Boolean variable to set if you want to temporally colocate the observation and model data.

spatial_colocation

Boolean variable to set if you want to spatially colocate the observation and model data across multiple species.

plot_characteristics_filename

The path to the file containing the plot characteristics.

observations_data_label

Alias for observational data

lower_bound

Filter out data lower than this set limit. If multiple species are being read then this can either be one value, setting the same limit across species, or multiple values per species (e.g. 3, 4, 5).

upper_bound

Filter out data above this set limit. If multiple species are being read then this can either be one value, setting the same limit across species, or multiple values per species (e.g. 3, 4, 5).

map_extent

Set the map plot extents with the syntax: minimum longitude, maximum longitude, minimum latitude, maximum latitude.

remove_extreme_stations

Type of extreme stations removal, from the options given in remove_extreme_stations.yaml.

resampling_resolution

Resolution you want to resample your data to. Options: hourly, 3hourly, 6hourly, daily, monthly, annual.

Dashboard

This parameter is used only in the Dashboard mode. It is optional.

Parameter

Description

active_dashboard_plots

Plots that will be active in the dashboard once it is launched (e.g. timeseries, periodic-violin, scatter, distribution).

Report

These parameters are used only in the Report mode. All of them are optional.

Parameter

Description

report_type

Type of report to generate that defines which plots the report will contain, from the options given in report_plots.yaml.

report_summary

Boolean variable to set if you wish to make specific plots for each station in subsection.

report_stations

Boolean variable to set if you wish to make summary plots across station subsection.

report_title

The header in the first page of the report (as in the PDF).

report_filename

The filename of the report or the path to create the report (as in the PDF).

harmonise_stations

Boolean variable to set if you wish to harmonise axes limits across stations for stations report.

harmonise_summary

Boolean variable to set if you wish to harmonise axes limits across subsections for summary report.

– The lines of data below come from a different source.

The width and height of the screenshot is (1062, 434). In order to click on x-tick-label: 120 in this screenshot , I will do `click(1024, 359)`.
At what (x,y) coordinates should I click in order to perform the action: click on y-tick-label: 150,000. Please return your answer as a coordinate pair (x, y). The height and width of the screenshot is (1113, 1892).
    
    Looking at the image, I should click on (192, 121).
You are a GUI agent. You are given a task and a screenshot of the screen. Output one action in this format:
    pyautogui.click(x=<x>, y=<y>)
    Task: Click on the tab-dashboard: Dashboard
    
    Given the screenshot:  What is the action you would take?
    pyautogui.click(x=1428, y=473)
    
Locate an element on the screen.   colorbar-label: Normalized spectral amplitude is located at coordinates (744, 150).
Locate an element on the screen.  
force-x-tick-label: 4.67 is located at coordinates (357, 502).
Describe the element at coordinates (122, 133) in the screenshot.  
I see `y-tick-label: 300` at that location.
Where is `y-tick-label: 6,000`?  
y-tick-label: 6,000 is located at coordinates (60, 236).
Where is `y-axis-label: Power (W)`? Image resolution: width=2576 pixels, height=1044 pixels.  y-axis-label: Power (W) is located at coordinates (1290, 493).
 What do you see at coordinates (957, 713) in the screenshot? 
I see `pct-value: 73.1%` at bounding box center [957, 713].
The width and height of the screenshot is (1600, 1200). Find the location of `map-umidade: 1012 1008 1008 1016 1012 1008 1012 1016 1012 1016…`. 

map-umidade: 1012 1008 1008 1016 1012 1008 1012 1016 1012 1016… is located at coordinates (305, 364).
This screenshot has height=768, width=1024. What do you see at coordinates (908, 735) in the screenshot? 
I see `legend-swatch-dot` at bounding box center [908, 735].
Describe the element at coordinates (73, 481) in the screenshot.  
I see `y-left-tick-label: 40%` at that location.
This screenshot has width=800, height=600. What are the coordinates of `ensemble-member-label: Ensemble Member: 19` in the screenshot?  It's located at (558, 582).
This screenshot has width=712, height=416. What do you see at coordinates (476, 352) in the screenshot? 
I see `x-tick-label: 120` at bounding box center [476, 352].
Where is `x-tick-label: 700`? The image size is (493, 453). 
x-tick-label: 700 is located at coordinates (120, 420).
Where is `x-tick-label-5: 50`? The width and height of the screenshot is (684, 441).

If the number of networks and species are both multiple but not equal, Providentia will throw the error Error: The number of "network" and "species" fields is not the same. and the user will be required to clearly specify which networks and species they want. For example, this would not be accepted:

network = EBAS, EEA_AQ_eReporting
species = sconco3, sconcno2, sconcso2

But this would:

network = EBAS, EBAS, EBAS, EEA_AQ_eReporting, EEA_AQ_eReporting, EEA_AQ_eReporting
species = sconco3, sconcno2, sconcso2, sconco3, sconcno2, sconcso2

Interpolation

These parameters are used only in the Interpolation mode. All of them are optional.

Parameter

Description

interp_n_neighbours

The number of nearest neighbours to use in the interpolation of model output to observational stations. If not set, this defaults to 4.

interp_spinup_timesteps

Number of initial timesteps skipped for model spin-up. If not set, this defaults to 0.

interp_model_downsampling

Sets the statistic for the downsampling of the model resolution to the observational resolution. Options: mean, median.

interp_model_upsampling

Sets the method for the upsampling of the model resolution to the observational resolution. fill linearly fills between measurements, and gaps sets NaN values for times that the model does not have.

interp_multiprocessing

Boolean variable to set if you wish to use multiprocessing instead of greasy to interpolate on HPC machines.

network_type

Determines whether to use all GHOST or all non-GHOST networks when the observation field uses the * wildcard.

Download

These parameters are used only in the Download mode. All of them are optional.

Parameter

Description

dl_overwrite

Indicates whether previously downloaded files should be overwritten.

dl_ghost_source

Determines where GHOST observations are downloaded from.

dl_interpolated

Specifies whether the interpolated versions of the model output should be downloaded.

dl_mode

Selects what to download when both observations and model output are present in the configuration file.

network_type

Determines whether to use all GHOST or all non-GHOST networks when the observation field uses the * wildcard.